How to Get Around the Memory Shortage
Why It Matters
The memory shortage inflates overall PC build costs, forcing consumers and builders to adapt purchasing strategies or risk overspending.
Key Takeaways
- •Global DRAM shortage drives memory prices sharply higher than last year.
- •Updated mid‑tier build now costs about $1,660 versus $1,300 previously.
- •DDR5 6000 MHz kits still near $400, despite slight price drops.
- •Consider DDR4 builds, combo deals, or used market to cut costs.
- •Opt for 1 TB NVMe SSDs for better value amid storage scarcity.
Summary
In this episode of Build Fix, Paul addresses the ongoing global DRAM shortage and its ripple effect on PC component pricing, showing why building a new system has become significantly more expensive.

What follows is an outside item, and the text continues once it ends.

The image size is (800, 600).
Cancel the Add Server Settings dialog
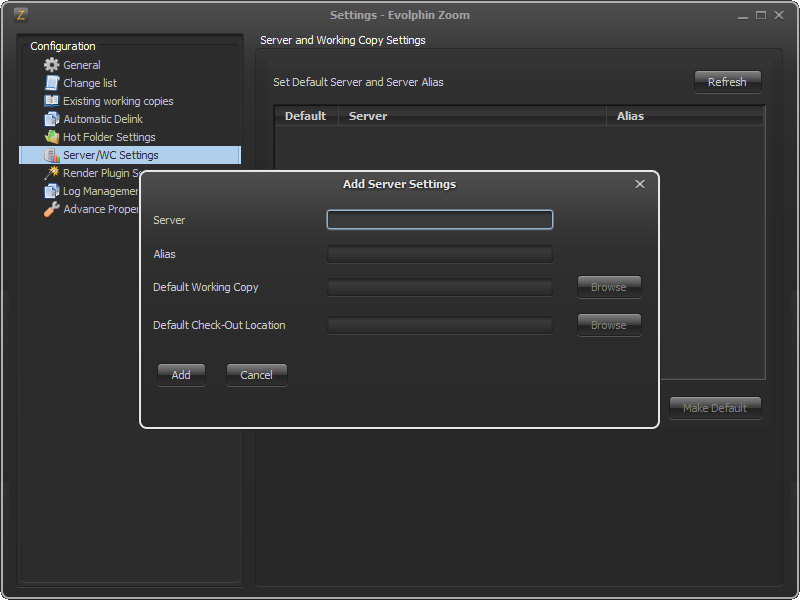coord(256,375)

He compares a mid‑tier AM5 build from August 2025—originally $1,300—to today’s market, where the same configuration climbs to roughly $1,660. Memory is the biggest driver, with a 32 GB DDR5‑6000 kit jumping from $100 to nearly $400, while the RTX 560 Ti 16 GB GPU has more than doubled to $2,300.
Paul highlights specific examples: the 9600X CPU is slightly cheaper, the motherboard and PSU have modest drops, but the memory and GPU price spikes dominate the total. He also points out that a 1 TB Gen 4 NVMe SSD now costs about $130, offering better performance per dollar than older 2 TB Gen 3 drives.
To navigate the shortage, he recommends three tactics—switching to DDR4 builds or upgrading existing systems, hunting combo bundles that pair RAM with CPUs, and scouring the used market for undervalued parts. These approaches can keep a mid‑range gaming PC within reach despite inflated component costs.